Figure 4: 12 UTC 08 March 2023 Observed precipitation (depicted in circles, rectangles, and triangles), left to right: Total, Convective, Large-Scale Daily Precipitation.
What next for forecasting
In the tropical region of Ecuador, my findings indicate that machine learning models provide superior broad-scale statistical performance, while physical models are better at capturing extreme rainfall events. These evaluation results not only provide insights into the functioning of artificial intelligence and numerical weather prediction (NWP), but also support stakeholders responsible for risk prevention, such as operational meteorologists. By enhancing confidence in model data—including AIFS and IFS—these findings facilitate sustainable development initiatives in Ecuador. Increased trust in these forecasts translates to more effective application to early warning systems, disaster preparedness, and resilience-building at both national and regional levels.
As AI models continue to evolve, they could become powerful tools for early warning systems and disaster preparedness.
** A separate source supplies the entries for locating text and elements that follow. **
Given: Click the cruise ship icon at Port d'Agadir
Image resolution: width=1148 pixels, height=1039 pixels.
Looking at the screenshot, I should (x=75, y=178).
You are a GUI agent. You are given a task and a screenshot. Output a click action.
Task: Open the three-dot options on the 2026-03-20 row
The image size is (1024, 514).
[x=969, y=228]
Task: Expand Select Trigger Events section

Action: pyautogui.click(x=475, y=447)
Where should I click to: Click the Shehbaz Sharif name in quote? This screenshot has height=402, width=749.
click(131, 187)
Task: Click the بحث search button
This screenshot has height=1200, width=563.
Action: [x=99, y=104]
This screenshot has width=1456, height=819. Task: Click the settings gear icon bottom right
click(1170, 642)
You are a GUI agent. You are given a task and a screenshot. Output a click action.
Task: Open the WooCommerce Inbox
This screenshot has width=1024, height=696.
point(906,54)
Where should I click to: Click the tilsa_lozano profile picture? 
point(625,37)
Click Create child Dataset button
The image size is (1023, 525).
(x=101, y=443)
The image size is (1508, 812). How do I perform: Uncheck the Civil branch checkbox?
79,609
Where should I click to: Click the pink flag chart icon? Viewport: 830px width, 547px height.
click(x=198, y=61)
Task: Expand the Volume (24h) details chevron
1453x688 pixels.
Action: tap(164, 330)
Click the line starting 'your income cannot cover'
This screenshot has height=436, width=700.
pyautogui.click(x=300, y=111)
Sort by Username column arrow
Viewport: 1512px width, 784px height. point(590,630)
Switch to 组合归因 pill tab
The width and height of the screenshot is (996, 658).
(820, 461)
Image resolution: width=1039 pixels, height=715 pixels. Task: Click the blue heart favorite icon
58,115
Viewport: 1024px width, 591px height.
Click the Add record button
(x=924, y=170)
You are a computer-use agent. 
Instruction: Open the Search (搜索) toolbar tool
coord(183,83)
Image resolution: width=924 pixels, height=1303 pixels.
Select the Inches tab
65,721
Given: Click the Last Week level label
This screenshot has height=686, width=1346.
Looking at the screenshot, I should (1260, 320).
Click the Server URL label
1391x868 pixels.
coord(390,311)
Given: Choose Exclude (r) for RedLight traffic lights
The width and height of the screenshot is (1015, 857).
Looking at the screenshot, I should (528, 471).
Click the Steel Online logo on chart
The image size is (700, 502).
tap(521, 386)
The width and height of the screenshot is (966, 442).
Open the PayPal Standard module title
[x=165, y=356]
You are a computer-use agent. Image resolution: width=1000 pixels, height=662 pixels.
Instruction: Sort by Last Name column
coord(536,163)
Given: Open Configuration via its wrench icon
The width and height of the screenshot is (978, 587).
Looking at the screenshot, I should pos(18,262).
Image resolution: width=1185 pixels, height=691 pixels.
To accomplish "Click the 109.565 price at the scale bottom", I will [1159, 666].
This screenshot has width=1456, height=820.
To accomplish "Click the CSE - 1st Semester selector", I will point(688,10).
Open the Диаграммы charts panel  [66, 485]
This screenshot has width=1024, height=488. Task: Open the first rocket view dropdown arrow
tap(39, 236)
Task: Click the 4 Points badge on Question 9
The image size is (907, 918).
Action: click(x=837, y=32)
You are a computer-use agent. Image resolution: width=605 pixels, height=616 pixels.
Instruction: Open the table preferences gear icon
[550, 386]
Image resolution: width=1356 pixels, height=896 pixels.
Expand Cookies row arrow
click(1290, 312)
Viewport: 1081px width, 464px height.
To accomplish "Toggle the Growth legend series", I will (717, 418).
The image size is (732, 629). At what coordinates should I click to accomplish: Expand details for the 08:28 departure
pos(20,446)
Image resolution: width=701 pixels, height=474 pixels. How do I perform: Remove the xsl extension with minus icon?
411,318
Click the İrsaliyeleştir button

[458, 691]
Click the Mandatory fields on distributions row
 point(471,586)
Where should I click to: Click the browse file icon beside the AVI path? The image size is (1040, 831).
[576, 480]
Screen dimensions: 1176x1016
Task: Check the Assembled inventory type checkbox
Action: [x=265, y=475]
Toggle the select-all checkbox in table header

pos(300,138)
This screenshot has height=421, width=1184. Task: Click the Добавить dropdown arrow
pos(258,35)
For Ecuador and many other regions facing climate extremes, that could make all the difference.
Fellowship experience and collaboration
This fellowship between WMO and ECMWF is part of the broader programme which offers specialised opportunities to strengthen capacity in least developed and developing countries. In this role, I collaborated with ECMWF experts in the Evaluation Section, the machine learning team, and the verification team within the Forecasting and Services Department.
I sincerely thank all those who contributed valuable ideas and support throughout this year. I am especially grateful to David Lavers, Gabriel Moldovan, Zied Bouallegue, Becky Hemingway, and Matthew Chantry for their direct support and supervision during my fellowship. Their help was invaluable and without their input, this work would not have been possible. Special thanks to Richard Forbes and the Physical Team of the Research Department. They contributed insightful help in understanding physical processes and expertise in IFS. I also appreciate all ECMWF technical staff for their consistent input throughout the year.